Sono cose che gli italiani oggi non riescono più nemmeno a concepire, abituati ormai all’idea che avere una politica estera significhi soltanto parlare in nome di una Europa che non esiste, svendere i “gioielli di famiglia” per far cassa o girare con l’aeroplanino per l’Africa. Con una sinistra che obbedisce a Berlino per meglio obbedire a Washington (o viceversa), e con una destra che sceglie le proprie alleanze in base a criteri che nulla hanno a che fare con la ragion di stato, abbiamo perso anche la “pratica” della solidarietà mediterranea.
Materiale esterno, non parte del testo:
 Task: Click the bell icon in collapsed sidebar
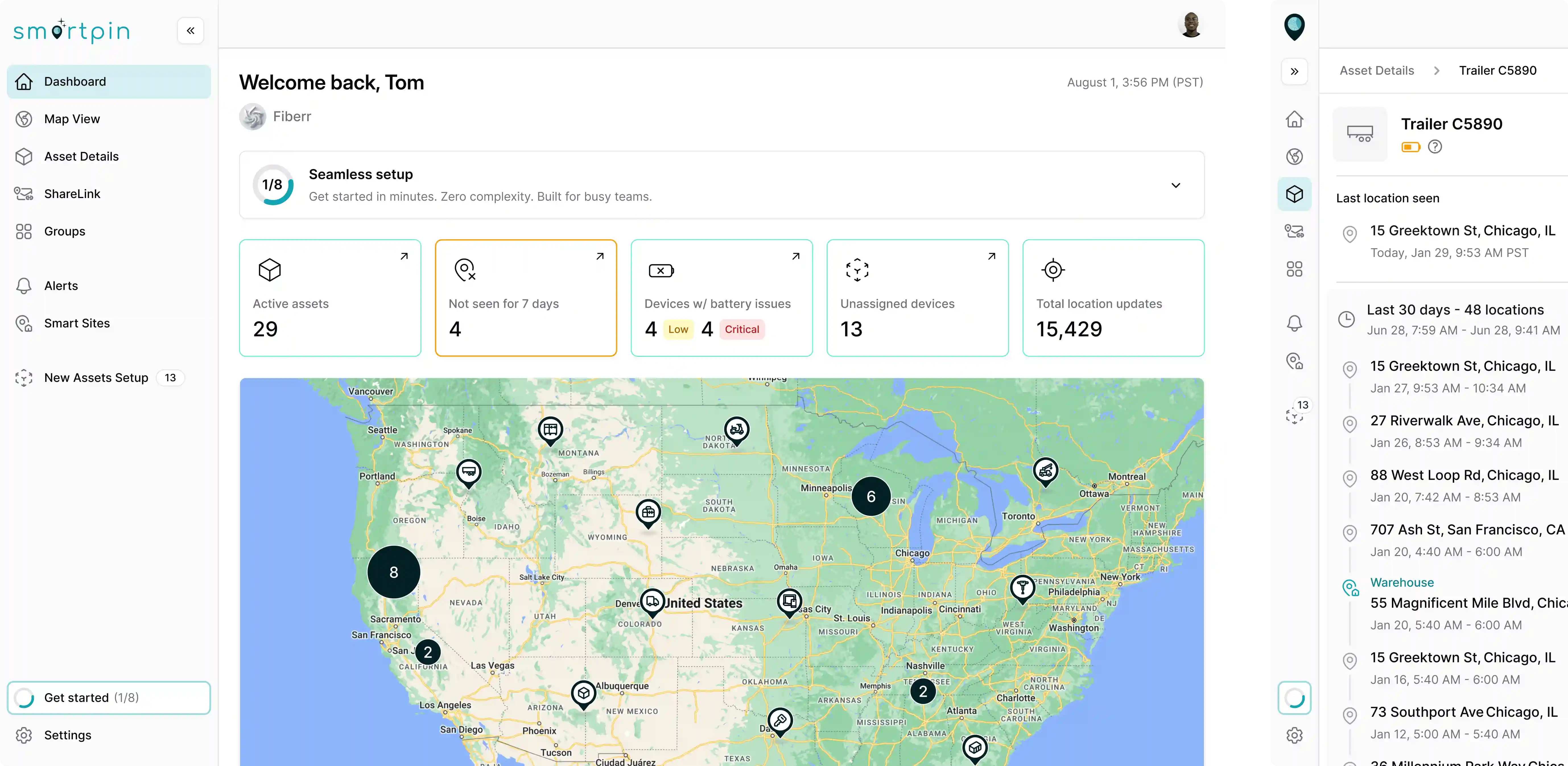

È sintomatico che la figura di Craxi, fino a ieri associata in automatico con Tangentopoli, negli ultimi tempi venga giudicata e rivalutata proprio in base a quanto accadde a Sigonella: l’evento, grazie soprattutto all’influenza di un certo neoromanticismo internettiano, è stato trasfigurato nell’ultima thule del patriottismo latino. Col senno di poi, anche la macchia dell’assassinio di Klinghoffer deve essere addebitata ancora all’atteggiamento degli americani, che tennero all’oscuro il governo italiano dell’omicidio poiché, avendo appreso la notizia dal Mossad, non potevano renderla nota senza il consenso israeliano. Ad ogni modo, se Craxi avesse obbedito all’ambasciatore Maxwell Rabb (cioè a Reagan), ci sarebbero state centinaia di vittime.
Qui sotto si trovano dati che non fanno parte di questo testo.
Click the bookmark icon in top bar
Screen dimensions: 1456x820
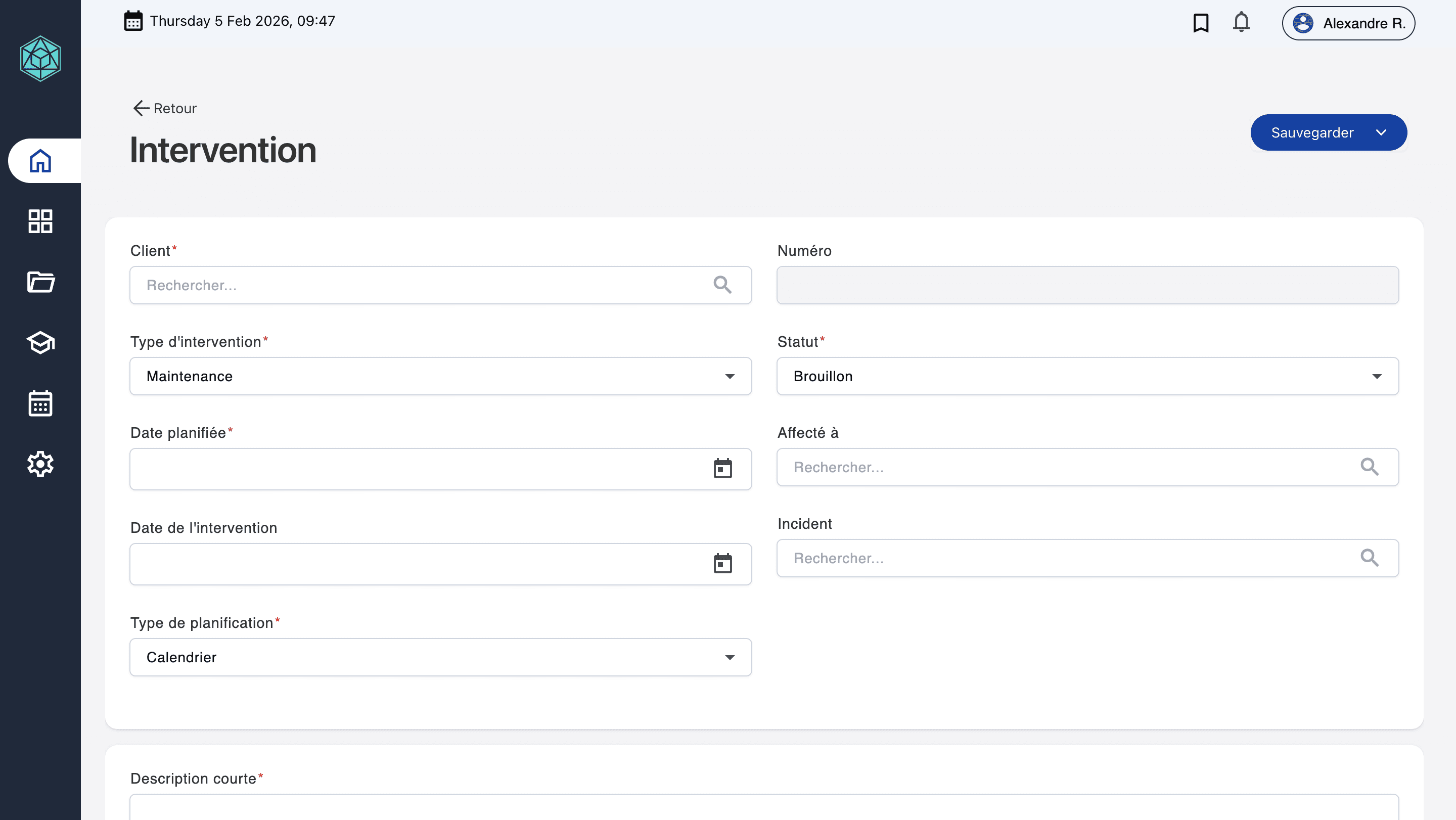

Tale vicenda può quindi rappresentare un esempio positivo non solo di sangue freddo e razionalità politica, ma anche di virtù civiche e militari. Quando gli americani costrinsero il Boeing egiziano ad atterrare a Sigonella, attorno al velivolo si formarono tre cerchi concentrici: il primo composto da avieri (tutti giovanissimi), il secondo da militari della Delta Force armati fino ai denti e il terzo dai carabinieri affluiti nella base per circondare a loro volta i soldati americani. Sarebbe bastato uno starnuto per far precipitare la situazione, eppure non ci fu nemmeno quello. Fu come una disfida, e gli italiani l’ebbero vinta.